Now for the kicker....you could probably come back a year or two later and pretty much still see the same exact inventory at the same dealership. They might have sold a tractor or two, and maybe a couple pieces of planting or tillage equipment in a year's time, but mostly that inventory was carried over....sometimes over a period of 2 or 3 years depending on a lot of factors. I've said this before on here, and I'll say it again.....I would bet that more IH 50 series tractors celebrated their first birthday while sitting on a dealer's lot than in either a farmer's yard or in his machinery shed. 50 series were just poor sellers in a poor ag economy around here. 

Some of the reasons for 50 series tractors selling poorly around here were:

  • Many 86 series tractors were sold around here in 1978-80 or so.
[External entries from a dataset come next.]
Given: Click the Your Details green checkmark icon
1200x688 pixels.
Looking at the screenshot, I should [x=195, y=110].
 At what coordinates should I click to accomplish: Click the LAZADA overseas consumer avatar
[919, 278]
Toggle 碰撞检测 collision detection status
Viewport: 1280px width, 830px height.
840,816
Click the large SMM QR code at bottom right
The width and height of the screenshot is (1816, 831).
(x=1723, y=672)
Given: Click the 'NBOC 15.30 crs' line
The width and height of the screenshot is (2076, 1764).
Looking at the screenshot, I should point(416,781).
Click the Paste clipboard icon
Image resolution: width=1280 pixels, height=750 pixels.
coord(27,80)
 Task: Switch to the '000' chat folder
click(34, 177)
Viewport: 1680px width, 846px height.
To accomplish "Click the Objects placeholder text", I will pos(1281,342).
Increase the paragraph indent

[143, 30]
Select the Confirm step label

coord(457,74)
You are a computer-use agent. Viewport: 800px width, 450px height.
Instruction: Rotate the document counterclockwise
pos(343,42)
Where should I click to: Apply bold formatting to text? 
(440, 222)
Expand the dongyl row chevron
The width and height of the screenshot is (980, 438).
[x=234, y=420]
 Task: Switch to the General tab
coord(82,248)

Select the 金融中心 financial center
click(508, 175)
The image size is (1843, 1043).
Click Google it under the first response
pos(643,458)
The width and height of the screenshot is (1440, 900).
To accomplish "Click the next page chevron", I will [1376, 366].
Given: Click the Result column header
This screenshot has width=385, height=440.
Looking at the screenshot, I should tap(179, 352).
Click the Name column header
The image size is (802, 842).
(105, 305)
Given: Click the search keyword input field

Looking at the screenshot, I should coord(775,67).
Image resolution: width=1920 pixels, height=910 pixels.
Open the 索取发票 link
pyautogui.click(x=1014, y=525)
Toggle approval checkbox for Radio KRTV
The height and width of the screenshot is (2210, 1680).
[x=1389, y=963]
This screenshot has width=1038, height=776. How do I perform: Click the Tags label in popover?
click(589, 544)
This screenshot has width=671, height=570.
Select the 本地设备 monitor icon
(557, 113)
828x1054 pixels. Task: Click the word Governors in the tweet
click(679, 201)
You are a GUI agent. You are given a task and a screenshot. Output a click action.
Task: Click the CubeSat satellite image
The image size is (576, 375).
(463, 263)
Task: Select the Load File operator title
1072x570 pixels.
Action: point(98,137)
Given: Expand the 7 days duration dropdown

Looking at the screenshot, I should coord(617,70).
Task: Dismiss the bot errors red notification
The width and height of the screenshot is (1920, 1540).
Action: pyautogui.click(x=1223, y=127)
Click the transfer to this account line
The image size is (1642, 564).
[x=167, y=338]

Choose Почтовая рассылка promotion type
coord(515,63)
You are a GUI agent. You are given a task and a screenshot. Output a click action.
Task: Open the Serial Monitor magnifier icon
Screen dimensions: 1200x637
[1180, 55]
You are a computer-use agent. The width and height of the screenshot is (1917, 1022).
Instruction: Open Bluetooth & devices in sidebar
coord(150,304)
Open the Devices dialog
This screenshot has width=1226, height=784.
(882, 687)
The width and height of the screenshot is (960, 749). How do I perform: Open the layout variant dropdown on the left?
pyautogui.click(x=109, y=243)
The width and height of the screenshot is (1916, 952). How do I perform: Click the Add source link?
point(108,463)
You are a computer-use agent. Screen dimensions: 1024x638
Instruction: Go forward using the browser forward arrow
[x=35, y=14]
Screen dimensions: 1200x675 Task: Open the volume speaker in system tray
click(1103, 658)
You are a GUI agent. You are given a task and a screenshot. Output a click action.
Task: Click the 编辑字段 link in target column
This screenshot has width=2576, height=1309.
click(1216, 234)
Most were still low-houred, so nobody was in a hurry to replace them.
  • Hard to finance new equipment when the interest rate is closer to 20% than 10%.
  • Low commodity prices due to overproduction/grain embargo.
  • The PIK program in 1983 took a lot of acres out of production to try to reduce the grain surplus. Nobody was wearing out machinery as much when you were using it less over fewer acres.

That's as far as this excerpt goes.